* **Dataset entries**

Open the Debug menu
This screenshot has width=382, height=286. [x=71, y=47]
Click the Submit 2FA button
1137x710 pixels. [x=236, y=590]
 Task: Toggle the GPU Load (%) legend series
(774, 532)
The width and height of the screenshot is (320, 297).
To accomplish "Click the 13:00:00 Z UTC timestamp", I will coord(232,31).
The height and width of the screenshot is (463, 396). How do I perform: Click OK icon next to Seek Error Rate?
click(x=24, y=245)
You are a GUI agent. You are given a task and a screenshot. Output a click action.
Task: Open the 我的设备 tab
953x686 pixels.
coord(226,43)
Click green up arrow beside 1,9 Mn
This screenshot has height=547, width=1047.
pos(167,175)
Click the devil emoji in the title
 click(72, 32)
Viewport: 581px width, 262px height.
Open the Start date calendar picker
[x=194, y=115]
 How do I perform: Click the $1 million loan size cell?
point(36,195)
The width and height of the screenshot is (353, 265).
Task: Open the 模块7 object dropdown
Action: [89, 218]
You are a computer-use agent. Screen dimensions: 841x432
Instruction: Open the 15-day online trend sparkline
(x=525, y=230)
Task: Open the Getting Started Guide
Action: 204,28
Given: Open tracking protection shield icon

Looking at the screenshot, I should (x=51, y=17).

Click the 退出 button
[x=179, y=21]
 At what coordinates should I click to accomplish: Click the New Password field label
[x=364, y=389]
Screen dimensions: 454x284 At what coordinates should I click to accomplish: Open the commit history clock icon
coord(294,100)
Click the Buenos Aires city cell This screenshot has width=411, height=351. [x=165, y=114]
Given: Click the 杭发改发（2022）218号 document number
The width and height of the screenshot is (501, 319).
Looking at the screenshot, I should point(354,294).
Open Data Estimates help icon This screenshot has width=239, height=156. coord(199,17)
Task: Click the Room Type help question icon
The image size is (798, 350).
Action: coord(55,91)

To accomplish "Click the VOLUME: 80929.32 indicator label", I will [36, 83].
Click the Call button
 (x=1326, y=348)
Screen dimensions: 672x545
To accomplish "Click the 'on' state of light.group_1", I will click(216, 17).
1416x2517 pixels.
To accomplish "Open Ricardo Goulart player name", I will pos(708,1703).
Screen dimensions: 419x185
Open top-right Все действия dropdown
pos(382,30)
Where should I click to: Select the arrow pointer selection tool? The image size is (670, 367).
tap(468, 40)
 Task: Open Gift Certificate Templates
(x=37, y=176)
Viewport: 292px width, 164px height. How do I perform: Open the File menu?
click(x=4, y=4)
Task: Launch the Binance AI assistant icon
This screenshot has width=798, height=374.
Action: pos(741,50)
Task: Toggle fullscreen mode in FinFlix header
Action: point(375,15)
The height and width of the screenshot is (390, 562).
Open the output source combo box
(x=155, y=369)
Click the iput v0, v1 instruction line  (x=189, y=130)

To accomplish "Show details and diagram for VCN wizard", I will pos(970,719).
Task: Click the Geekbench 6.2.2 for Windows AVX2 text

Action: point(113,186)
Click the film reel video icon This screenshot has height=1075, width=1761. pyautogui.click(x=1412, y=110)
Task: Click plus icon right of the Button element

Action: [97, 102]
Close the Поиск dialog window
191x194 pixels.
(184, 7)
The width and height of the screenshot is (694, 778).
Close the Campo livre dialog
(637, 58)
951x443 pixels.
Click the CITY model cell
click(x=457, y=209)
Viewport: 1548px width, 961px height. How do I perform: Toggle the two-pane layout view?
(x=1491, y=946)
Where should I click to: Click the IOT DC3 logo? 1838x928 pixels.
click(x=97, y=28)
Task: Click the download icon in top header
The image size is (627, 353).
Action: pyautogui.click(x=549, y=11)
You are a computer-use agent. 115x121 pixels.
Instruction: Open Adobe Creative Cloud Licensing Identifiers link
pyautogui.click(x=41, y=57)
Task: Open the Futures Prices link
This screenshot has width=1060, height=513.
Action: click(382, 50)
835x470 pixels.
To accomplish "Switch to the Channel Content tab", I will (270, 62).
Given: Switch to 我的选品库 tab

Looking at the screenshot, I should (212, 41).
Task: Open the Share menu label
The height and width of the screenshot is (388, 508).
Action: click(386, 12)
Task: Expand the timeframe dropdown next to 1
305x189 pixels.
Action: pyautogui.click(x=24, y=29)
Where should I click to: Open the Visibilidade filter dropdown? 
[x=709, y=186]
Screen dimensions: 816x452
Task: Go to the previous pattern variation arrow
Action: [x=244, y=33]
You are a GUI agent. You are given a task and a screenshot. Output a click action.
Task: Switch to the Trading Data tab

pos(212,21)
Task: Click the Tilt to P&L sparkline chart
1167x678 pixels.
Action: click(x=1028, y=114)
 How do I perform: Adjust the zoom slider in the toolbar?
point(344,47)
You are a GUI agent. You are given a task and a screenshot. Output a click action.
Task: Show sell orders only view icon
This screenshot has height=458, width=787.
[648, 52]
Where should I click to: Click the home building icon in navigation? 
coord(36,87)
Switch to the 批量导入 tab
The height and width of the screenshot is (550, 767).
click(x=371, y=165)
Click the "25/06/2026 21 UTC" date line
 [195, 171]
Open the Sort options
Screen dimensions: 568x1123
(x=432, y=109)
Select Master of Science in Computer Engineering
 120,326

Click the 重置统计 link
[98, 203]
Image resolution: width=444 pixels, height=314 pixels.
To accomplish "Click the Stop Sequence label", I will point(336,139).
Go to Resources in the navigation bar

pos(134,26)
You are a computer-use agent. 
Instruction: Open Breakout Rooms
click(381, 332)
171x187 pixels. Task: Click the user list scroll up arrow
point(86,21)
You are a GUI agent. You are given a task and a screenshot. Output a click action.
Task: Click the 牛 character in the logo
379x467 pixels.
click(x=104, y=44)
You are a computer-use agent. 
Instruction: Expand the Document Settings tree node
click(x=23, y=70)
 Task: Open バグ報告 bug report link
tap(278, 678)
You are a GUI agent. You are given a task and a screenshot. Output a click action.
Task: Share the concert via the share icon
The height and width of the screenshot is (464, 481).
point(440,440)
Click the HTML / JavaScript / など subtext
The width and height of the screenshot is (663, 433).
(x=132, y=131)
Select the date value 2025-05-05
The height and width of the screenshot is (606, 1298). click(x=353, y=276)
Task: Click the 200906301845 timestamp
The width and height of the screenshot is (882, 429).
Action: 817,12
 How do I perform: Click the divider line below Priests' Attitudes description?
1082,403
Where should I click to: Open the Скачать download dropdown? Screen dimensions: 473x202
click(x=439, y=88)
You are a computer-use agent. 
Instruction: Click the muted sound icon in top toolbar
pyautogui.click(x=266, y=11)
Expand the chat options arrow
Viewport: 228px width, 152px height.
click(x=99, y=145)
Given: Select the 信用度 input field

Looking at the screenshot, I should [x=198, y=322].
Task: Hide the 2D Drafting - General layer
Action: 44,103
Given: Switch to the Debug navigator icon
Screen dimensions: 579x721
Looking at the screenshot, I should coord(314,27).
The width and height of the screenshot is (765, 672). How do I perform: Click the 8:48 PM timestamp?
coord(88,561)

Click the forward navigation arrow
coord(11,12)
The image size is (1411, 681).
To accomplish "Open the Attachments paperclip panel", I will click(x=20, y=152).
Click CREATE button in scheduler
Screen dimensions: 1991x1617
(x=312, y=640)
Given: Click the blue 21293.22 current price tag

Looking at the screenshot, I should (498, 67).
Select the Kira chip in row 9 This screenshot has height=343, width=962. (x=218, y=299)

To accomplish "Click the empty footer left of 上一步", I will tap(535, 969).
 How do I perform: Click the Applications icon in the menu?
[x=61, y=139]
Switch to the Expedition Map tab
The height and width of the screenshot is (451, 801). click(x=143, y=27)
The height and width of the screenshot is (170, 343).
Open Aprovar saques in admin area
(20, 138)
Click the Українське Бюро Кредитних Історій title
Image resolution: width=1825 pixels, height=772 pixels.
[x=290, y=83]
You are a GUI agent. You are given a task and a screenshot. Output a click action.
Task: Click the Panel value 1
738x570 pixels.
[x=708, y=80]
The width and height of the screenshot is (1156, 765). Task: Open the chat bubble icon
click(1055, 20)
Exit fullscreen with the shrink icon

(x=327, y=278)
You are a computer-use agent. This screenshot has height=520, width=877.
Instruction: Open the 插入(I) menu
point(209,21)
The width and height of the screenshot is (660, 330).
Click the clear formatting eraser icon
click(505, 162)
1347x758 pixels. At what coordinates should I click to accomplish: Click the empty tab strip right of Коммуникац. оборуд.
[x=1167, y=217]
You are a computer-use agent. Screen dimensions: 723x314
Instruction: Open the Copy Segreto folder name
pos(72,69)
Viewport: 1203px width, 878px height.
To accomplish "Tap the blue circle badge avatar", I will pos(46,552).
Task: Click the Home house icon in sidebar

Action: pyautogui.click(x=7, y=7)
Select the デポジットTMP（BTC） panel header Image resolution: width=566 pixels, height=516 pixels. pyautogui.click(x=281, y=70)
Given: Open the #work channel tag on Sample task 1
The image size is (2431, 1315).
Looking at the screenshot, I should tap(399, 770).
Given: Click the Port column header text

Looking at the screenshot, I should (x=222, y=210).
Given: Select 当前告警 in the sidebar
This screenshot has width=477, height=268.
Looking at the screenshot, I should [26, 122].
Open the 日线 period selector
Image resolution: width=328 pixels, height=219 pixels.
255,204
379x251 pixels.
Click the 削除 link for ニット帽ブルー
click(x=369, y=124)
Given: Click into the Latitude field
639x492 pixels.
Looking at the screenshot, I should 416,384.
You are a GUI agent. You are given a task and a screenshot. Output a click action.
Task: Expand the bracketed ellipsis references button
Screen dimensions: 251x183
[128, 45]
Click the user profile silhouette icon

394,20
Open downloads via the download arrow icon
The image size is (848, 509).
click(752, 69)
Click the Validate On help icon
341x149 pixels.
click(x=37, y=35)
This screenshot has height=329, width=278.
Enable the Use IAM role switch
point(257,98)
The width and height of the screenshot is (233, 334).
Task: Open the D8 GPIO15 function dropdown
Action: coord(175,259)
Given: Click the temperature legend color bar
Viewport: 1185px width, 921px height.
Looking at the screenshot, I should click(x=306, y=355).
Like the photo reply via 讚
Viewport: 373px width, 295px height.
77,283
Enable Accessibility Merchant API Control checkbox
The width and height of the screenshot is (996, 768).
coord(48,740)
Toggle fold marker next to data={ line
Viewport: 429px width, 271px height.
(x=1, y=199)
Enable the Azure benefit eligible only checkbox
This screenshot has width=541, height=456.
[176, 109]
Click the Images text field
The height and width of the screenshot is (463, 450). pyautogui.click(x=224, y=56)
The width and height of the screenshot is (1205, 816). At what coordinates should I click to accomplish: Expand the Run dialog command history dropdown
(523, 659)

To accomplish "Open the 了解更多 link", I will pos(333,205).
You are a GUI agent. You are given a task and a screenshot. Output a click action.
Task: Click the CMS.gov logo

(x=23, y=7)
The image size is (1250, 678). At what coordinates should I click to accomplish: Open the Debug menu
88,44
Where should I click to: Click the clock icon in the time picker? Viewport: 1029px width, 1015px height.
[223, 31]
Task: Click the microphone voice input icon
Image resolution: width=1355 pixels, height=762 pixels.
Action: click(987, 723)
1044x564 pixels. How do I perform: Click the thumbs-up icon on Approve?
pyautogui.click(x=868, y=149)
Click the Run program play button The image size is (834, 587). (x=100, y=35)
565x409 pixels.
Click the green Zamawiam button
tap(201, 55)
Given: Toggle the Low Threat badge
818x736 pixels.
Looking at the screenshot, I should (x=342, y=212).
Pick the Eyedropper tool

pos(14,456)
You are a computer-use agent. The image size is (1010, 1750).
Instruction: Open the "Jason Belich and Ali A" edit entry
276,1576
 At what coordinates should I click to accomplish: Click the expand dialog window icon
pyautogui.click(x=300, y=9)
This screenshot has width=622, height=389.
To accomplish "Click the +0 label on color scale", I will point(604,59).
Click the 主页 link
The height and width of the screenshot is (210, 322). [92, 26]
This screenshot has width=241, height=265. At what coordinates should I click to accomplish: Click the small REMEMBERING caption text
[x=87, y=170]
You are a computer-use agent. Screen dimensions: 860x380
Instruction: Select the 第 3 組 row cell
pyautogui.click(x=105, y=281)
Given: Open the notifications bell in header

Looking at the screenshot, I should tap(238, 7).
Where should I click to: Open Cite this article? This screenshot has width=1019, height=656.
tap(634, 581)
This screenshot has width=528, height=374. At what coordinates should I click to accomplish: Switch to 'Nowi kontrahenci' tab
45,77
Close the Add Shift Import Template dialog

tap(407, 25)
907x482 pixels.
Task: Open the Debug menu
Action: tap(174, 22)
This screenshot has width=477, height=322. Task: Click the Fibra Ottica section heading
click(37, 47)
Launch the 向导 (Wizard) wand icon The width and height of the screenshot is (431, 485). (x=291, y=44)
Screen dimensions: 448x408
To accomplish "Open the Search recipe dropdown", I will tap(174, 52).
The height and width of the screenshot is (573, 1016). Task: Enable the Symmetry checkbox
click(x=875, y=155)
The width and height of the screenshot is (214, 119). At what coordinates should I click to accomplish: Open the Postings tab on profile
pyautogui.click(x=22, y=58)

* **EXERCISE BRIEF**
Using the entries above, output exactly the lines between the line holding "Task: Click plus" and the line holding "951x443 pixels.", end lines included, and nothing more.

* **SOLVED EXERCISE**
Task: Click plus icon right of the Button element

Action: [97, 102]
Close the Поиск dialog window
191x194 pixels.
(184, 7)
The width and height of the screenshot is (694, 778).
Close the Campo livre dialog
(637, 58)
951x443 pixels.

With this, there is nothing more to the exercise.